Одна за другой покидали дивизии Крым. Потом дошла очередь и до нас. Ф.И. Толбухин (теперь уже генерал армии) получил назначение на должность командующего войсками 3-го Украинского фронта, я был назначен начальником штаба этого же фронта.
Эти новые назначения мы восприняли как своего рода награду. Они свидетельствовали о большом доверни к нам со стороны Центрального Комитета партии и Советского правительства. Ведь 3-й Украинский фронт предназначался для активных действий у "ворот" Балканского полуострова. Там назревали важные события...
Я сразу же заторопился с отъездом. Условился с Федором Ивановичем, что вылечу на несколько дней раньше его, чтобы подготовить ему подробные доклады об обстановке и состоянии войск. Меня тепло проводили мои боевые товарищи: М.М. Пронин, Т. Т. Хрюкин, М. Я. Грязнов и другие. Они пожелали мне всяческих "успехов" и просили не забывать пережитого вместе на Миусе и Молочной, в Таврии и Крыму.
Когда взлетел самолет, над морем поднималось солнце. Его лучи играли на волнах, переливаясь всеми цветами радуги. Правее внизу в голубой оправе своих знаменитых бухт лежал разрушенный Севастополь. В его гавани уже стояли боевые корабли Черноморского флота.
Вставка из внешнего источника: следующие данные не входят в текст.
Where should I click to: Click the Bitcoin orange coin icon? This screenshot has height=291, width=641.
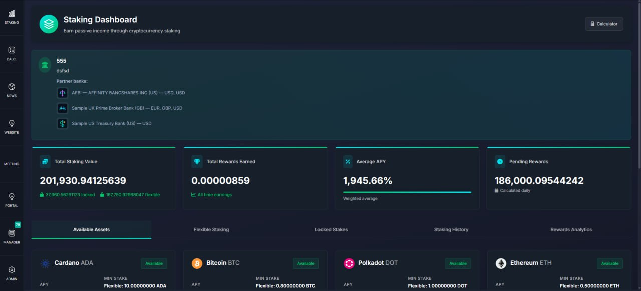197,264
Бросил взгляд вверх и увидел четверку краснозвездных "ястребков". Это, видимо, Хрюкин выслал эскорт для сопровождения нашего совсем беззащитного Ли-2. Вскоре под нами появился мутный Сиваш. Берега Гнилого моря казались непривычно пустынными. Всего полтора месяца назад здесь неумолчно гремели пушки, а теперь вдруг такое безлюдье и тишина. Но рассудок подсказывал, что тихо пока только здесь, где уже прошел с боями наш неустрашимый, несгибаемый, скромный в своем легендарном величии простой советский солдат. А там, на западе, вдоль всего необозримого фронта, от студеного Баренцева моря до теплого Черного, все еще гремят и гремят пушки.
Мой путь лежал туда. И заботы мои были уже далеко от Крыма.
Вот порвалась и последняя ниточка, связывающая меня с освобожденным от врага полуостровом: четверка истребителей, покачав крыльями, отвалила в сторону и повернула на свой аэродром. Прощай, Крым!
Примечания
{1}Стремясь реабилитировать себя в глазах немецкого народа, Манштейн в своих мемуарах "Утерянные победы" утверждает, что советские войска разгромили его под Сталинградом только потому, что имели многократное численное превосходство. Это никак не соответствует действительности. В период контрнаступления под Сталинградом мы почти не имели численного превосходства над войсками врага. А если взять авиацию и танки, то их у гитлеровцев было там больше, чем у нас.
Наша победа была добыта здесь не числом, а умением. Искусное сосредоточение ударных группировок на решающих направлениях, тщательно подготовленный и умело осуществленный прорыв, смелый маневр подвижными войсками в оперативной глубине - вот что позволило нам сначала окружить под Сталинградом трехсоттридцатитысячную армию врага, а затем разгромить и Манштейна, который должен был вызволить ее (Прим. авт.).
{2}Вспоминая об этом теперь, Манштейн опять фальсифицирует историю свое бегство он называет "планомерным" выводом войск из-под нашего удара с целью спасения их от окружения. Ему, как видно, очень хочется выглядеть не только дальновидным полководцем, но и гуманным человеком, заботившимся о спасении немецкой армии.
Характерно и другое. Будучи вынужденным признать здесь возросшее боевое мастерство советских войск, Манштейн тщится объяснить это тем, что якобы наше командование "приняло немецкую тактику глубокого прорыва". Кому-кому, а уж Манштейну-то хорошо известно, что теория глубокой операции с использованием крупных соединений танков, механизированных войск и авиации зародилась и впервые была разработана в СССР. Он ведь сам приезжал к нам в тридцатых годах на маневры, чтобы поучиться этому искусству (Прим. авт.).